There are regular gmail users under the same “Google Apps” account

For a long time I have used the “Google Groups” feature to have a group email address.

What’s  Google Apps Group?
If you don’t know (and let’s face it you probably do if you’re hear reading this) this is a feature which allows people to receive an email sent to a “Group” email address in their own inboxes.

e.g. Any email sent to the Google Apps Group email “appsgroup@mydomain.com” would go to the inboxes of three google accounts: alan@mydomain.com, ben@mydomain.com and carl@mydomain.com

In this scenario a “Google Group” is essentially just an alias address.

Recently (within the last few months) I have noticed that a few emails that have been sent to the appsgroup@mydomain.com group email address successfully arrive in the group members’ inboxes but with a From: header that looks like this:

From: ‘Someones name’ via AppsGroup [mailto:AppsGroup@YourDomain.com]
Reply-to: Real Sender <RealSender@AnotherDomain.com>

In other words, Google Apps/Gmail is making the email look like it’s coming from the appsgroup@mydomain email (i.e. myself!)

In certain versions of outlook you cant actually visually see the senders real email address and on iPhone this may cause the actual name of the sender to show up with your own name, since iPhone Mail pulls the name from it’s address book rather than from the email headers.
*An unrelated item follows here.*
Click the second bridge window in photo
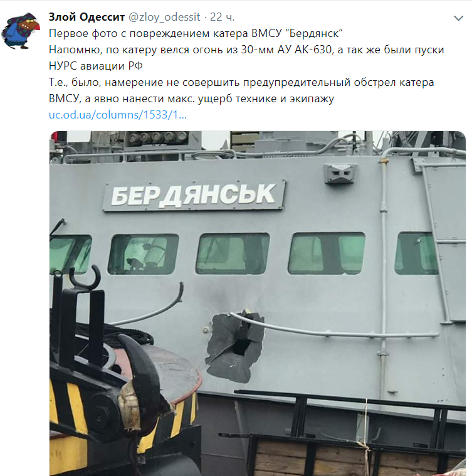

Originally I thought that the senders real email address was lost forever but it is actually in the headers.
You should be able to just hit reply and it will reply to the persons email

The problem arose for me because someone forwarded the email to me, thus stripping the original headers and therefore unable to see the original sender’s email address.

Why does this happen?
It turns out that Yahoo and AOL made changes to require mail providers that support the DMARC standard to reject all email from @yahoo.com accounts unless the mail actually originated at AOL and Yahoo’s servers. (Other providers have followed suit.)
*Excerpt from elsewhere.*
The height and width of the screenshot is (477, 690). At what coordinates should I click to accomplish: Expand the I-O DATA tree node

If you have a Google Group / Alias address forwarding to a gmail account, it will rewrite the From: header as explained above if the provider sending the email has a strict DMARC policy like AOL and Yahoo. If they didn’t, the email may be rejected, depending on where it’s being delivered. (See the DMARC FAQ, where it looks like Google chose  option number 3).

It seems that the only way to fix this (i.e. prevent Google rewriting the header), is to remove your Google Group alias address, and replace it with an actual Google Apps user account you create with the same email address that you had for your Google Group alias. Then login to that new user account and set it up to forward mail  to your email address.

Of course this does mean if you pay for Google Apps users that you will need to pay for another user!

I had to explain this all the the friend in question and get them to reveal the original sender’s email address.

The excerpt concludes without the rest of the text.